## Text passage
==========
What Happens To Your Body When You Watch A Scary Movie
When you watch a horror movie, you feel strange after, don't you? It's not like walking out of a comedy or drama when you've just seen a truly terrifying movie, one where you jumped a few times or let that awkward, nervous, I'm-not-scared-I-swear laughter slip out. (It's just a movie after all, right?) Scientists have found there are some very real reactions your body is having to what's playing out on the screen in front of you. Some people even seem to love horror movies for a weird biological reason...
You'll burn some calories
This bit of good news is for anyone who hates working out. According to a 2012 study from the University of Westminster (via The Telegraph), you can actually burn some calories while watching scary movies.
They measured volunteers' oxygen intake, carbon dioxide output, and heart rate to put together a picture of how much energy people were using to watch different horror movies. On average, they burned around 113 calories, which doesn't sound like much. It's not a ton, but it is the equivalent of what you'd burn during a 30-minute walk, which is better than nothing. You don't even have to put pants on.
Before you get too excited, there's a caveat. Movies had to be super-scary, and the best calorie-burners were the ones that made people jump. That's because the adrenaline rush is making your heart race, so a "meh" scary movie isn't going to cut it. In case you're curious, the study's top film was 1980's The Shining, which made viewers burn an average of 184 calories. Unsurprisingly, Jaws and The Exorcist rounded out the top three.
Your heart gets a literal workout
Your casual denial and nervous laughter might fool someone else into thinking you weren't really scared, but you can't fool your heart. That's been confirmed by a joint university study published in the medical journal Circulation, Arrhythmia and Electrophysiology (via University College London). When volunteers were shown scary film clips, researchers found there was a very definite change in blood pressure, heartbeat, and even in the cardiac muscles.
==========
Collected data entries
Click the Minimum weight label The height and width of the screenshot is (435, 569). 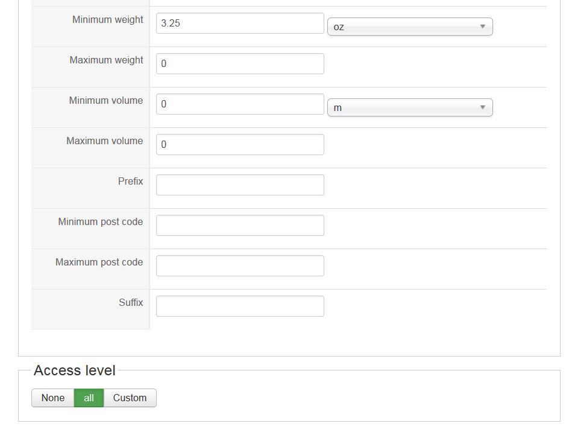coord(108,20)
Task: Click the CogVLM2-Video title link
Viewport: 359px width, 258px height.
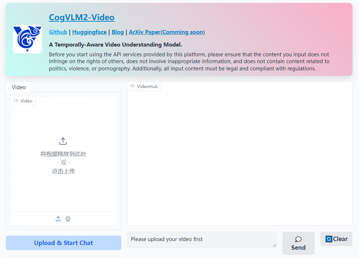Action: click(82, 17)
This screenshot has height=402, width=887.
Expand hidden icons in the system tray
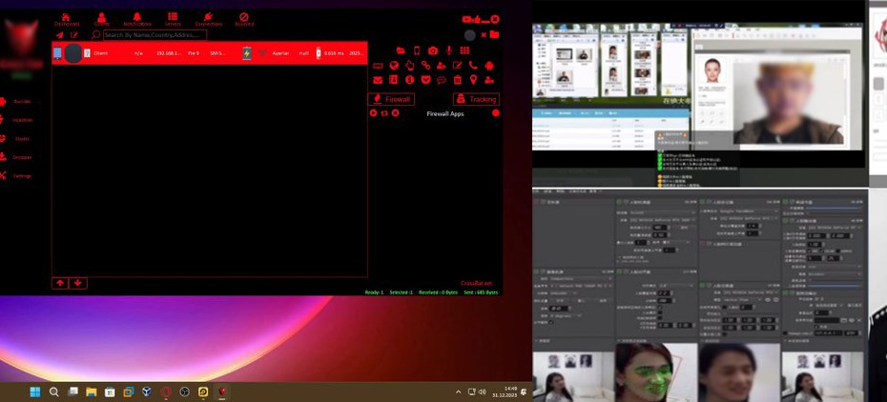[458, 392]
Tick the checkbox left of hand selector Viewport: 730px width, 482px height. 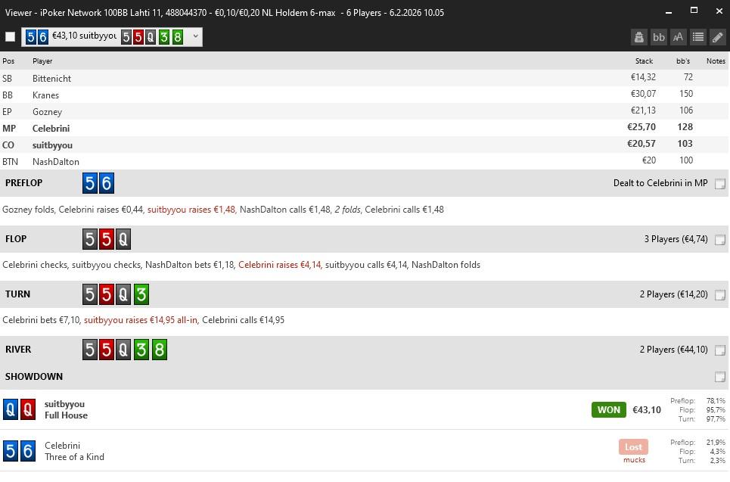click(11, 36)
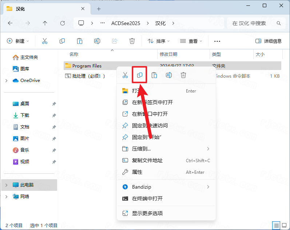The width and height of the screenshot is (290, 230).
Task: Click the Cut scissors icon in context menu
Action: 125,75
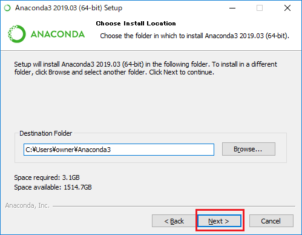Click the green Anaconda ring logo
The height and width of the screenshot is (235, 302).
point(17,34)
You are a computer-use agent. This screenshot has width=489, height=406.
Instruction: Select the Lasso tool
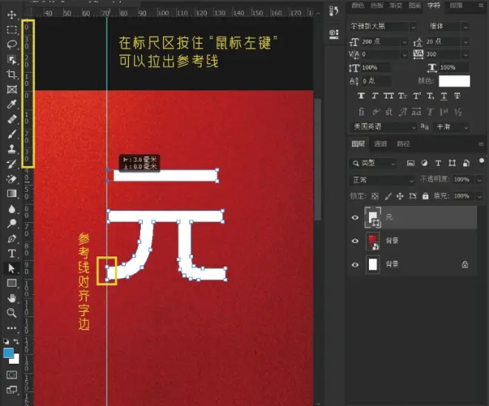point(12,44)

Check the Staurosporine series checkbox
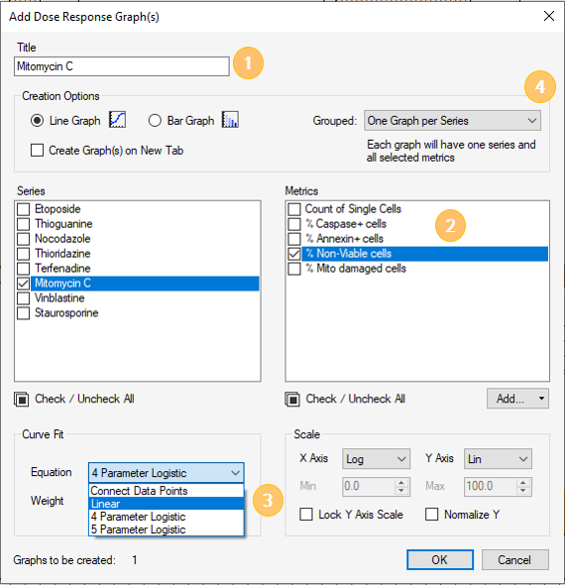23,313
==========
## Activity list
1. Answer these questions using the article on scary movies and the body.
(a) Which university carried out the 2012 study on calories burned while watching horror movies?
(b) Which film topped that study, and how many calories did viewers burn on average while watching it?
(c) In which medical journal was the joint university study on heart reactions published?
2. Go on with the article on scary movies and the body, starting right after its last sentence.

## Your responses
1.
(a) The University of Westminster
(b) The Shining (1980), at an average of 184 calories
(c) Circulation, Arrhythmia and Electrophysiology

2.
Shingo Murakami of Play.com (via Huffington Post UK) looked at the films 10,000 people ranked as the scariest, then hooked up audiences to heart-rate monitors and played the scariest ones. The top-ranked movies were The Shining, The Exorcist, and A Nightmare on Elm Street, and more fascinating than that is what those scary movies do to your heart. They found viewer's heart rates increased by an average of 25.3 percent, and that's the same escalation you see with a bit of light exercise. Sounds promising for getting a workout without getting off the couch, but UCL's Dr. Ben Hanson says it might be more complicated than that. It's such an increase it's entirely possible for someone with a weakened heart or other cardiac condition to have a seriously adverse reaction to a horror movie, and that might end your Netflix night with a real horror.
It's triggering your fight-or-flight response
At the same time you're yelling at the stupid heroine to run already, something is being triggered in your own brain: your fight-or-flight response. There's a reason you're so mad at the on-screen idiots who have clearly never seen a horror movie, and that's because your own basic, biological responses are putting you right into survival mode.
Psychologists from Concordia University looked at just what's going on in the brain while you're watching a horror movie, and the gorefest on the screen is setting off warning bells in some major parts of the brain, like the amygdala (which assesses threats and fears), the hippocampus (which provides context to stimuli), and the hypothalamus (which kick-starts your fight-or-flight response). We're not talking a tiny reaction, either; Popular Science says it's such a pronounced response that a San Diego neuromarketing firm called MindSign is starting to use the data from MRI scans to tell Hollywood how to build a better horror movie.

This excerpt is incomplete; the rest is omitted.